A agência portuguesa disse que "à data, dadas as limitações metodológicas nos ensaios em que a ivermectina foi utilizada, e as dúvidas quanto à dose adequada e sua segurança no âmbito da infeção causada pelo SARS-CoV-2, não existem evidências que apoiem a utilização deste medicamento na profilaxia e tratamento da covid-19". A comissão avaliadora acrescentou que "continuará acompanhando ensaios clínicos e seus resultados". O telejornal RedeTV! News informou sobre a negativa da Infarmed apenas quatro dias depois, em 15 de março.
Muitos estudos tentam provar a eficácia da ivermectina na profilaxia e na cura contra o novo coronavírus, mas não possuem padrão e rigor científicos que confirmem benefício do medicamento. O Estadão Verifica já mostrou que um site que reúne pesquisas sobre a ivermectina faz análise enviesada e com erros técnicos para defender seu uso. A Opas também menciona que há "limitações metodológicas" nos estudos que já averiguaram o uso da ivermectina.
A emissora RedeTV! informou ao Estadão Verifica por meio de nota que a matéria trazia informações sobre o uso da ivermectina, mas que "em dois momentos destacou a ausência de comprovação científica das agências controladoras sobre a eficácia do remédio".

---

O que fazer:
**1.** Atualize o trecho do texto sobre a ivermectina que começa em "A agência portuguesa" e termina em "15 de março.", substituindo "quatro dias" por "cinco dias".
**2.** De acordo com o texto sobre a ivermectina, em que data o telejornal RedeTV! News noticiou a negativa da Infarmed?
**3.** Por favor, dê continuidade ao texto sobre a ivermectina a partir da última frase apresentada.

Dados registrados:
---

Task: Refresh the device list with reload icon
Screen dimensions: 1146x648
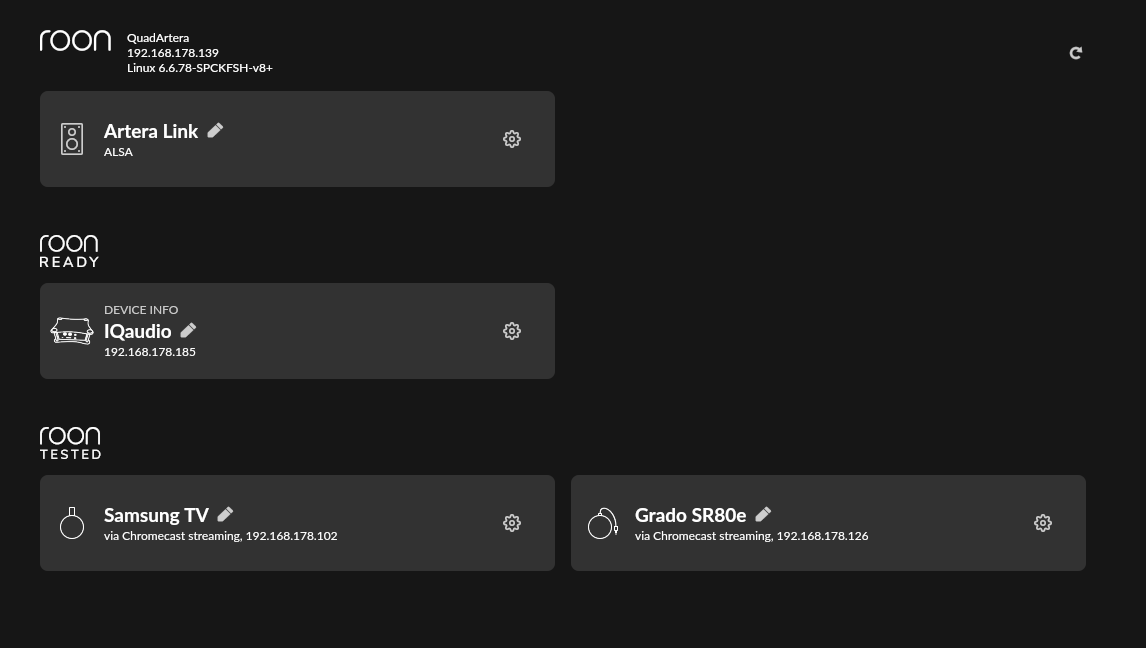Action: click(x=1076, y=53)
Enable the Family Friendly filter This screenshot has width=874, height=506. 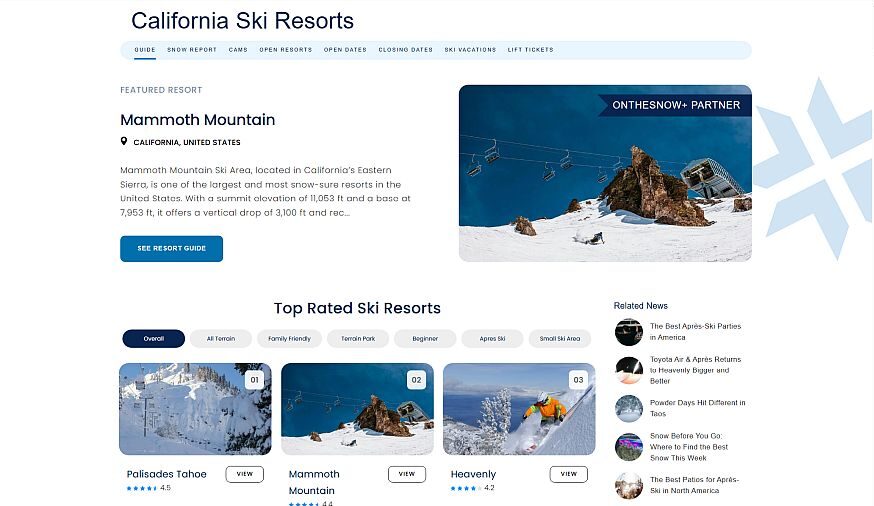click(289, 339)
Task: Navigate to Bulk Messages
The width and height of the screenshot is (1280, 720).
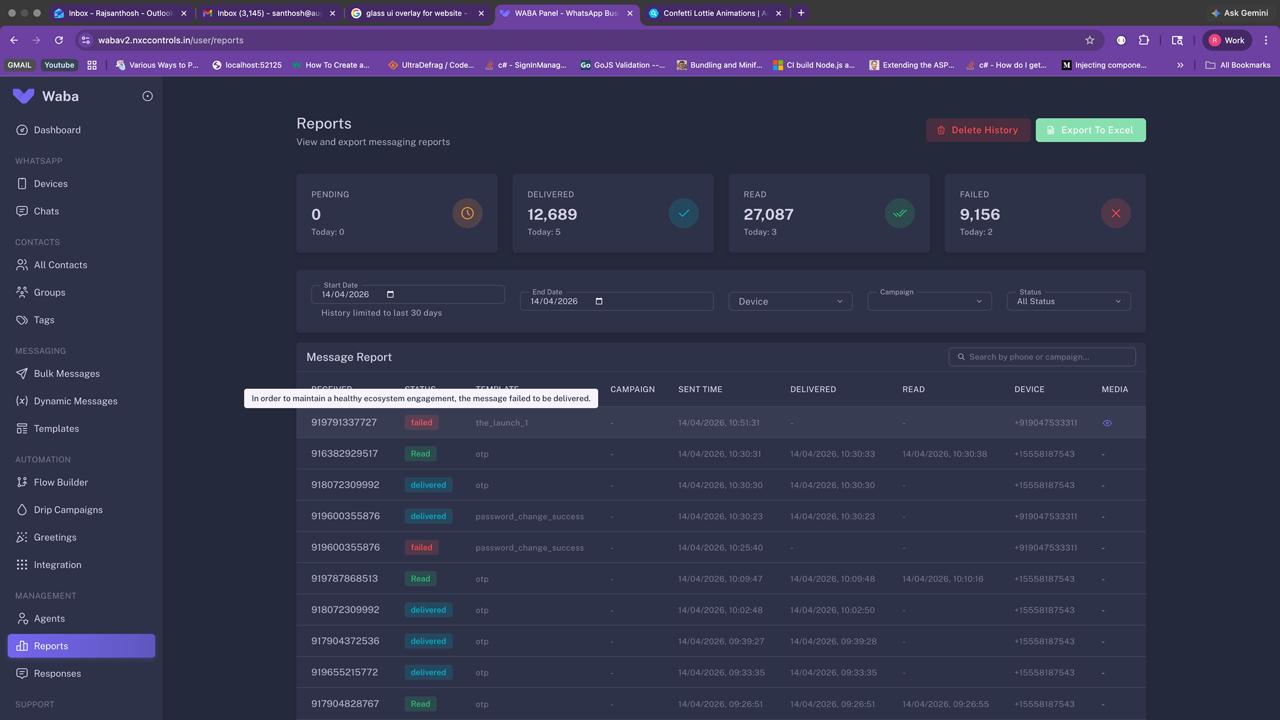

---

Suas respostas:
**1.**
A agência portuguesa disse que "à data, dadas as limitações metodológicas nos ensaios em que a ivermectina foi utilizada, e as dúvidas quanto à dose adequada e sua segurança no âmbito da infeção causada pelo SARS-CoV-2, não existem evidências que apoiem a utilização deste medicamento na profilaxia e tratamento da covid-19". A comissão avaliadora acrescentou que "continuará acompanhando ensaios clínicos e seus resultados". O telejornal RedeTV! News informou sobre a negativa da Infarmed apenas cinco dias depois, em 15 de março.

**2.** Em 15 de março.

**3.**
Falou também que "Apesar da correspondente Erika Abreu ter enviado questionamentos à Infarmed, sem obter retorno, no dia em que a reportagem foi ao ar, a agência portuguesa declarou insuficiente a evidência para uso da substância através de sua página na internet". A RedeTV reforçou que esta informação foi atualizada em reportagem do dia 15 de março.
Este boato foi checado por aparecer entre os principais conteúdos suspeitos que circulam no Facebook. O Estadão Verifica tem acesso a uma lista de postagens potencialmente falsas e a dados sobre sua viralização em razão de uma parceria com a rede social. Quando nossas verificações constatam que uma informação é enganosa, o Facebook reduz o alcance de sua circulação. Usuários da rede social e administradores de páginas recebem notificações se tiverem publicado ou compartilhado postagens marcadas como falsas. Um aviso também é enviado a quem quiser postar um conteúdo que tiver sido sinalizado como inverídico anteriormente.
Um pré-requisito para participar da parceria com o Facebook é obter certificação da International Fact Checking Network (IFCN), o que, no caso do Estadão Verifica, ocorreu em janeiro de 2019. A associação internacional de verificadores de fatos exige das entidades certificadas que assinem um código de princípios e assumam compromissos em cinco áreas: apartidarismo e imparcialidade; transparência das fontes; transparência do financiamento e organização; transparência da metodologia; e política de correções aberta e honesta. O comprometimento com essas práticas promove mais equilíbrio e precisão no trabalho.